Bulldozers Clearing Rubble in Syria’s Yarmouk Camp


TEHRAN (Tasnim) – In the Palestinian refugee camp of Yarmouk on the edge of Syria’s capital, bulldozers and trucks are clearing tons of rubble from streets gutted by war.

The built-up residential area was once home to 160,000 residents, both Palestinian refugees from the 1948 War as well as middle-class Syrians.

Today, it is a post-apocalyptic vista of bombed out buildings coated in gray dust.

Takfiri terrorists seized the district in 2012, and Syrian forces responded with a crippling siege and near daily shelling. Fighting broke out among different militant groups, and Daesh militants seized control in 2015, before being driven out in an army offensive earlier this year.

The neighborhood was established after 1948 to house thousands of Palestinians who fled or were driven out of Palestine.
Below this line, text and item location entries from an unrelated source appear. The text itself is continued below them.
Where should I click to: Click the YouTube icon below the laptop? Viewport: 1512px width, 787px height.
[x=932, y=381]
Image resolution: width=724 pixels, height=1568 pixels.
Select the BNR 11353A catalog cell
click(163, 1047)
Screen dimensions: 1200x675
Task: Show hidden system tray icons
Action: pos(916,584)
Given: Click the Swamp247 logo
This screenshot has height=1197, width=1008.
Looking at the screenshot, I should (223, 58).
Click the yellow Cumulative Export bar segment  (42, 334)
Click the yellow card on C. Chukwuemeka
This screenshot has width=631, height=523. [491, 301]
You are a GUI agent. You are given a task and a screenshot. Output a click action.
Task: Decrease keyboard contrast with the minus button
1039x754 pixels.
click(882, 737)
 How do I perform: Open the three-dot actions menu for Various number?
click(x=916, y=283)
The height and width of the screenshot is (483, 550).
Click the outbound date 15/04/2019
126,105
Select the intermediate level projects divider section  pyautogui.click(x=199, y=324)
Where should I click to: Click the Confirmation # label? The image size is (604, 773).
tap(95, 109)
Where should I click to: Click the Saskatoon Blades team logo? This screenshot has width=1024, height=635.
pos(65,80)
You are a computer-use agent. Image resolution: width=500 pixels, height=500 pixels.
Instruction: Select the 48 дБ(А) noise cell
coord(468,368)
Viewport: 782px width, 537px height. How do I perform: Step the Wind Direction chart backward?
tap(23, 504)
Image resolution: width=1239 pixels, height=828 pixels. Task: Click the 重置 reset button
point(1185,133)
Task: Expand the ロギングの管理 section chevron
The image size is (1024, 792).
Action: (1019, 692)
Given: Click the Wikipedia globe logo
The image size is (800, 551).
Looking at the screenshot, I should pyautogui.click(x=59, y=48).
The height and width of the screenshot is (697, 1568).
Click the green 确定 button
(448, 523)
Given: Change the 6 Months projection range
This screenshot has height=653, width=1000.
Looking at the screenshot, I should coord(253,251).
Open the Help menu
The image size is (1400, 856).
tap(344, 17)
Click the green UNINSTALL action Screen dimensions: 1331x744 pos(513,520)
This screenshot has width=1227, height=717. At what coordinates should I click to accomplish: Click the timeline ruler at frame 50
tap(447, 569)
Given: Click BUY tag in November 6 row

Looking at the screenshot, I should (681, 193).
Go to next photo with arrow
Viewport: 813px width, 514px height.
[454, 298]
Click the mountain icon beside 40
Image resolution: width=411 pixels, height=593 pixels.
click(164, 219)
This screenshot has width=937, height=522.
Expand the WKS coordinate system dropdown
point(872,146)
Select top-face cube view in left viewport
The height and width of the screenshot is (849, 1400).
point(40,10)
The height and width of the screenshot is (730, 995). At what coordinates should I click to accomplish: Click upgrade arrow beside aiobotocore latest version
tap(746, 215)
Some 5 million Palestinian refugees and their descendants are scattered across the Middle East.

AP reporters Saturday saw bulldozers clearing away mounds of rubble beneath the jagged shells of hollowed-out apartment blocks. The streets are covered with piles of steel rebar, cinder blocks and burned-out cars.

Mahmoud Khaled, an engineer supervising the work, said clearing operations on the main roads began three weeks ago and will continue for another month, before work begins on side streets. Only then can the government start to restore electricity, water and other infrastructure. Khaled says around 50,000 cubic meters of rubble have so far been removed.

Syrian officials estimate the country will need up to $400 billion to rebuild from the devastating foreign-backed war, which is still underway as militants control parts of northern Syria.